LE DÉBAT SUISSE SUR L’ADOPTION PAR LES COUPLES PARTENARIÉS

La décision du Conseil national (parlement suisse, chambre basse) de n’accorder le droit d’adoption aux couples en partenariat que pour leurs enfants à eux est un « oui, mais » qui témoigne bien d’un certain malaise; le Conseil des Etats (chambre haute), qui n’avait accepté l’objet que par 21 contre 19, pourra ratifier ou enterrer la chose.

Gays et lesbiennes crient un peu vite à la victoire, appuyés par un Antonio Hodgers aux arguments fort démagogiques – ce qui ne justifie en rien la maladresse insigne de la réponse de l’UDC Oscar Freysinger; le problème n’est pas de savoir si un homme qui a perdu son père avant sa naissance par la faute de la dictature argentine (c’est le cas d’Hodgers) a un problème d’identité (oui, a répondu Freysinger en rigolant honteusement), mais bien qu’il a eu un père et qu’il en connaît et honore le nom !!! Un père mort n’en demeure pas moins un père, pour celui là même qui pose la question, et comment Hodgers, qui en parle régulièrement, pourrait bien biffer le NOM de son Père ?
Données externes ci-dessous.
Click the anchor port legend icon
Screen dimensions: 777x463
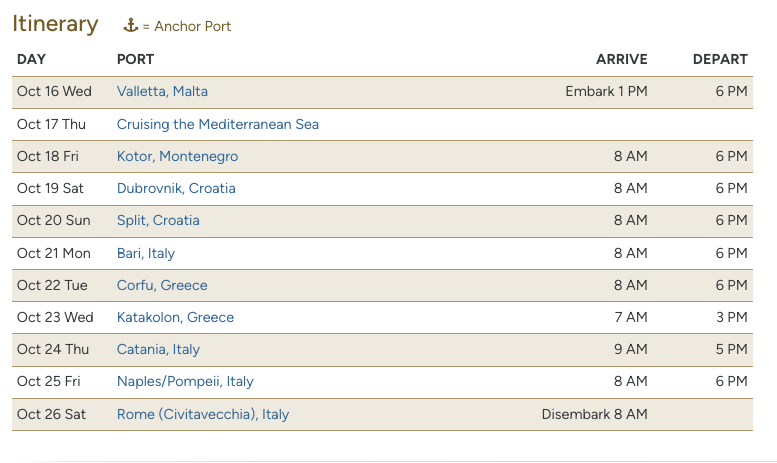point(131,25)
Freysinger n’a pas eu le niveau argumentatif pour lui répondre, si bien que le débat demeure un choc d’idéologies ! Un démagogue de gauche contre un idéologue de droite. Tertium datur ! Il serait temps que le PDC et quelques socialistes se réveillent et élèvent le niveau du débat. Sinon la Suisse va s’abaisser au niveau démagogique de la France voisine et de son prétendu « mariage pour tous ». J’ai l’impression de parler dans le désert, mais mieux vaut dire toujours que l’on pense. C’est une des conditions de la démocratie: un vote n’est jamais définitif et n’a jamais le dernier mot. Même si, comme moi, on risque bien d’être du côté des «perdants».